Would you return exactly the lines running from the one with "The width and height of the screenshot is (2112, 1633)." to the bottom of the listing below, and no others?

╭──

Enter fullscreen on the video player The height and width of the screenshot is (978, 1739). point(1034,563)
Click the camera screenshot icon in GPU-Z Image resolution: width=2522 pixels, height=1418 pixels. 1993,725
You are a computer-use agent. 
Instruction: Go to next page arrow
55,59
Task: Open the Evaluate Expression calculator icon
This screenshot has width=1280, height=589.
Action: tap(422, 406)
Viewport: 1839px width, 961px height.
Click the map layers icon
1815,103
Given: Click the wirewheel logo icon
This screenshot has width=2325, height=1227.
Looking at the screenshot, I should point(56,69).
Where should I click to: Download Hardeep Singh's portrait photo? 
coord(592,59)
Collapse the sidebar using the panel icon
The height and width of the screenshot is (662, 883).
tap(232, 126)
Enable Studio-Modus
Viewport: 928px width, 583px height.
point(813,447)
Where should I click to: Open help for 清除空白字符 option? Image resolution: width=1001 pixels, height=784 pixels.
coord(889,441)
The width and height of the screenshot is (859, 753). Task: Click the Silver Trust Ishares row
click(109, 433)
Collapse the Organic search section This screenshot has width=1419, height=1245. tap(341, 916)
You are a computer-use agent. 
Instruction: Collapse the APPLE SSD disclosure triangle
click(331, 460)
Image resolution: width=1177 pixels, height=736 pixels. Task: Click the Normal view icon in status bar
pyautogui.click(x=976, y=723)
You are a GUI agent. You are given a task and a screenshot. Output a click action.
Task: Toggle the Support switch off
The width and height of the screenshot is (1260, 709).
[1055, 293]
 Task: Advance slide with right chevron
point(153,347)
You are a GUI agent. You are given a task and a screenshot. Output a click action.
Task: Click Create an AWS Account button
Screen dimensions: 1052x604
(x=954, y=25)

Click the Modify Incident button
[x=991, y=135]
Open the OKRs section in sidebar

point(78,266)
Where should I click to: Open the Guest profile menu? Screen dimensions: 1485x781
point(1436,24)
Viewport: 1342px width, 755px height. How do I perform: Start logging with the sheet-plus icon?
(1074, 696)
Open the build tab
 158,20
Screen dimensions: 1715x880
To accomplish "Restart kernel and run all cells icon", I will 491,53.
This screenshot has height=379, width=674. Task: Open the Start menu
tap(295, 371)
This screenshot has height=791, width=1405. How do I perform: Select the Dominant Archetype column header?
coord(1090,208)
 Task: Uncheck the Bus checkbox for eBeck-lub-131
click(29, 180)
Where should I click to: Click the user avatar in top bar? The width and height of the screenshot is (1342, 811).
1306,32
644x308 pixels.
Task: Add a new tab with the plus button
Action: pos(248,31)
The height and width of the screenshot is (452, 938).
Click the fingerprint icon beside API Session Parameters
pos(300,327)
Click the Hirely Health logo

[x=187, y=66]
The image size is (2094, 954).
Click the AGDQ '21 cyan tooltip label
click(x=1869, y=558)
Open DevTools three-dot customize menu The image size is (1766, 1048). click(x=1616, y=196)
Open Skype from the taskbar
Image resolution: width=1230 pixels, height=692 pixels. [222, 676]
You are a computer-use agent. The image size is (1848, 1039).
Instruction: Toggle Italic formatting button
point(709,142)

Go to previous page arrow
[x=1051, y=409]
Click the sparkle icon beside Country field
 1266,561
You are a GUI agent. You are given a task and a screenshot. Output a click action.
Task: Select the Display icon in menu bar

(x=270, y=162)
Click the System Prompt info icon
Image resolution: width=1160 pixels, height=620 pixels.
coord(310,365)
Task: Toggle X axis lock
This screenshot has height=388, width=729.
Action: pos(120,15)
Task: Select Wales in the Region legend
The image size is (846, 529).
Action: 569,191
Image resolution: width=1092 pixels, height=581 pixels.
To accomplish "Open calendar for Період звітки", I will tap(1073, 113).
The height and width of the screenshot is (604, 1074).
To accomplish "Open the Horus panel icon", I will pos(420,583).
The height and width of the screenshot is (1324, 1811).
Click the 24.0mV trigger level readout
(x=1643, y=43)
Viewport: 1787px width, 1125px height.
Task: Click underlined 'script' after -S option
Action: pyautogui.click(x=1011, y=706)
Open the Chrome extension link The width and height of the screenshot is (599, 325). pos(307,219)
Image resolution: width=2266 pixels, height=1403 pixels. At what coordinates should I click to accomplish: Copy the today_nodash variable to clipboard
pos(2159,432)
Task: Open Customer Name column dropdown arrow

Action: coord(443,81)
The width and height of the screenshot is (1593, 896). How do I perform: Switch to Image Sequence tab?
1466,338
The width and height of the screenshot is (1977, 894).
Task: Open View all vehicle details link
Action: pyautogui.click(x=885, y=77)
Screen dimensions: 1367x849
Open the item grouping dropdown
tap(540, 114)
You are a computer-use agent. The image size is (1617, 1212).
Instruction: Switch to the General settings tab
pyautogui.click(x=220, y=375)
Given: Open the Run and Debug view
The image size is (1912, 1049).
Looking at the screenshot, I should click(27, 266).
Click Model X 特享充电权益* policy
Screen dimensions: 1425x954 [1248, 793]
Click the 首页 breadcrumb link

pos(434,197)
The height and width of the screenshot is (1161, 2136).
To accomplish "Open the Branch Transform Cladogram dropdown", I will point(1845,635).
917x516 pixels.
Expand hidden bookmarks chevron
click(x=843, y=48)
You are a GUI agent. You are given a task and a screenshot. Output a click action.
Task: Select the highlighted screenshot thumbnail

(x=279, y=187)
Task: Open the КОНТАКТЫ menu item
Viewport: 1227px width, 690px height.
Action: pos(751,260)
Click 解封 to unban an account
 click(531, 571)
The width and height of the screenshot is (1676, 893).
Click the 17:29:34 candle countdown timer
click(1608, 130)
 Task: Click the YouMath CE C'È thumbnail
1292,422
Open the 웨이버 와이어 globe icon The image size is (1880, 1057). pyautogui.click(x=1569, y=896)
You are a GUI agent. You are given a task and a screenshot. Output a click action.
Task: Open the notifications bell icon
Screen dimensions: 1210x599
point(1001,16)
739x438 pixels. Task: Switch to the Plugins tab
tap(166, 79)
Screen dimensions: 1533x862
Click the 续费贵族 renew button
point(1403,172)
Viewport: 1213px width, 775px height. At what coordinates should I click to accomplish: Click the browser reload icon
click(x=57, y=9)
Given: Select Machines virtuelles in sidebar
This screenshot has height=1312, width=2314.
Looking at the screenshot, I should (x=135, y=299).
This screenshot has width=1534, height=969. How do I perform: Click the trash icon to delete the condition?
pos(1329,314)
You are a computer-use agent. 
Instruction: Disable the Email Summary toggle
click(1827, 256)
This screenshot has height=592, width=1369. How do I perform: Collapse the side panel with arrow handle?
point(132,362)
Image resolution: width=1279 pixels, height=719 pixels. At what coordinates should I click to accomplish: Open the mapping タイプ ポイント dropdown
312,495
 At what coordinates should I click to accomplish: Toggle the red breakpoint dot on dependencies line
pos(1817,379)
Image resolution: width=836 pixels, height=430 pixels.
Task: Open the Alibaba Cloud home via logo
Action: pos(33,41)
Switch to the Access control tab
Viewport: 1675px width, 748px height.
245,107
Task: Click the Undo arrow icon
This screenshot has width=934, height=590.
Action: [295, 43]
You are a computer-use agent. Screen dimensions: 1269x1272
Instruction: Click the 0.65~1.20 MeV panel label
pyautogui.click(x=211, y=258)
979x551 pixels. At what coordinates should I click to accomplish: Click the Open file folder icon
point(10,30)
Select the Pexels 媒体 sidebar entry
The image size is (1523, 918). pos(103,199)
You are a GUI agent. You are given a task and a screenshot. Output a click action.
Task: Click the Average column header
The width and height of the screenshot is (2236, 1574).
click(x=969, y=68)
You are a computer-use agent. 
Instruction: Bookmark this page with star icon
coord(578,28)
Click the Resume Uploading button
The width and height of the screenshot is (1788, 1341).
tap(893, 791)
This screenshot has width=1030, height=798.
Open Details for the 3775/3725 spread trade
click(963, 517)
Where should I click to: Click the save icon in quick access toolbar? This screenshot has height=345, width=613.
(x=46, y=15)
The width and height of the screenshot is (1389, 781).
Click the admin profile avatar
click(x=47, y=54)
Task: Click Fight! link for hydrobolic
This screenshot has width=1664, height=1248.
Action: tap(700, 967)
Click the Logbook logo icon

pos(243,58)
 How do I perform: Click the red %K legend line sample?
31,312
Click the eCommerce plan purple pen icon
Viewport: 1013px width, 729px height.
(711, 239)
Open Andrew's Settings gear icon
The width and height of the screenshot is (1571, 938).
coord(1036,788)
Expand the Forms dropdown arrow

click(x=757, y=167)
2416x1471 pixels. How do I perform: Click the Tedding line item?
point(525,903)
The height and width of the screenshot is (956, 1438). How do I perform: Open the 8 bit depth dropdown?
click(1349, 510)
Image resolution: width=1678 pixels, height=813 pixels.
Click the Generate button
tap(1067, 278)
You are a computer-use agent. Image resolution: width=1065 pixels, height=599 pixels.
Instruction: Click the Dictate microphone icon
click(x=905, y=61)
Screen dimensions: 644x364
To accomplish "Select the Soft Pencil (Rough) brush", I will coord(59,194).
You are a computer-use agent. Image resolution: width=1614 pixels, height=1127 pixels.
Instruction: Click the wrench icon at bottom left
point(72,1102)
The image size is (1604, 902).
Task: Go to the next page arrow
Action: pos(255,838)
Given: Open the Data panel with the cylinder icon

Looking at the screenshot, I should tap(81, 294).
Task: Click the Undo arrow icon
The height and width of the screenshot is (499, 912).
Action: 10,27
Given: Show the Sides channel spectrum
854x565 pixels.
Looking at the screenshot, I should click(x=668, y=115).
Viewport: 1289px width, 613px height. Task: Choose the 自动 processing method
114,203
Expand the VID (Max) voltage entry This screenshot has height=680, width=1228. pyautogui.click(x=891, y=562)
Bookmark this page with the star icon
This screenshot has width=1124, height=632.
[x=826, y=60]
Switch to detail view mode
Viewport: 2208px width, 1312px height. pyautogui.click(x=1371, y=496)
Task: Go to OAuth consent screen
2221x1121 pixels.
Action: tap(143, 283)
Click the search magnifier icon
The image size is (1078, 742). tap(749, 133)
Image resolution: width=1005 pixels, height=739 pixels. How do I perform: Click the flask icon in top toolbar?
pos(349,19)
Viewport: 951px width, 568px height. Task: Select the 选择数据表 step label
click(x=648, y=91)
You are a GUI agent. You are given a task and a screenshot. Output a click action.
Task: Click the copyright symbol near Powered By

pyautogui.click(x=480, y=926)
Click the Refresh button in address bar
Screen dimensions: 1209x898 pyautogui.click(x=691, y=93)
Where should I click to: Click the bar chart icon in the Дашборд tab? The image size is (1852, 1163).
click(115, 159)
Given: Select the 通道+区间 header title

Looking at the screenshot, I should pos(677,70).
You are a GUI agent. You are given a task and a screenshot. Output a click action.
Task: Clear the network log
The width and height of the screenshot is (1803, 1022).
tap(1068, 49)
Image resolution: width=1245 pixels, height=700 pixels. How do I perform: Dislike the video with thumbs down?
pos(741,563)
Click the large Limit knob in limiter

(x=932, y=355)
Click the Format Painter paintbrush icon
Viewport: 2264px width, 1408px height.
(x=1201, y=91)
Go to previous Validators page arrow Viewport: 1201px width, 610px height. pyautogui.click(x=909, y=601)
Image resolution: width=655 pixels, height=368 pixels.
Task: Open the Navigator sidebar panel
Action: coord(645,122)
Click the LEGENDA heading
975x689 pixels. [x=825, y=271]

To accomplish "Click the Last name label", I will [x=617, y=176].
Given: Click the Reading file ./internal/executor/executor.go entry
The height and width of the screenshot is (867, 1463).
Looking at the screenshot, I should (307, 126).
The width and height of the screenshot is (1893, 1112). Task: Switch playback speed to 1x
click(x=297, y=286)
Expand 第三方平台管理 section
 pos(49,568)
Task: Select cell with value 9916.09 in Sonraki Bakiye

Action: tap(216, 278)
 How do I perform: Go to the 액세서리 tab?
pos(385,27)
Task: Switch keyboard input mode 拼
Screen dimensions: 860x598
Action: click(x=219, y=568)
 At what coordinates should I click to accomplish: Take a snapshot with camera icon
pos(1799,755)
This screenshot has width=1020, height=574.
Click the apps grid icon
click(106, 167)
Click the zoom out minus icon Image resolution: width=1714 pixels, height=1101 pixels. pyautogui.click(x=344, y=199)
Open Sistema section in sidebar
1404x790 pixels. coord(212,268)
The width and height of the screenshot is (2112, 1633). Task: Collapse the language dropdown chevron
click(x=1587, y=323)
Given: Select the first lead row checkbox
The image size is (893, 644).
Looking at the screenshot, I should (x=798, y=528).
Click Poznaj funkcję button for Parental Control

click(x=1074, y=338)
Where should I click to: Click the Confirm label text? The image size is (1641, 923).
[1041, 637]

╰──

**Completed task**:
The width and height of the screenshot is (2112, 1633). Task: Collapse the language dropdown chevron
click(x=1587, y=323)
Given: Select the first lead row checkbox
The image size is (893, 644).
Looking at the screenshot, I should (x=798, y=528).
Click Poznaj funkcję button for Parental Control

click(x=1074, y=338)
Where should I click to: Click the Confirm label text? The image size is (1641, 923).
[1041, 637]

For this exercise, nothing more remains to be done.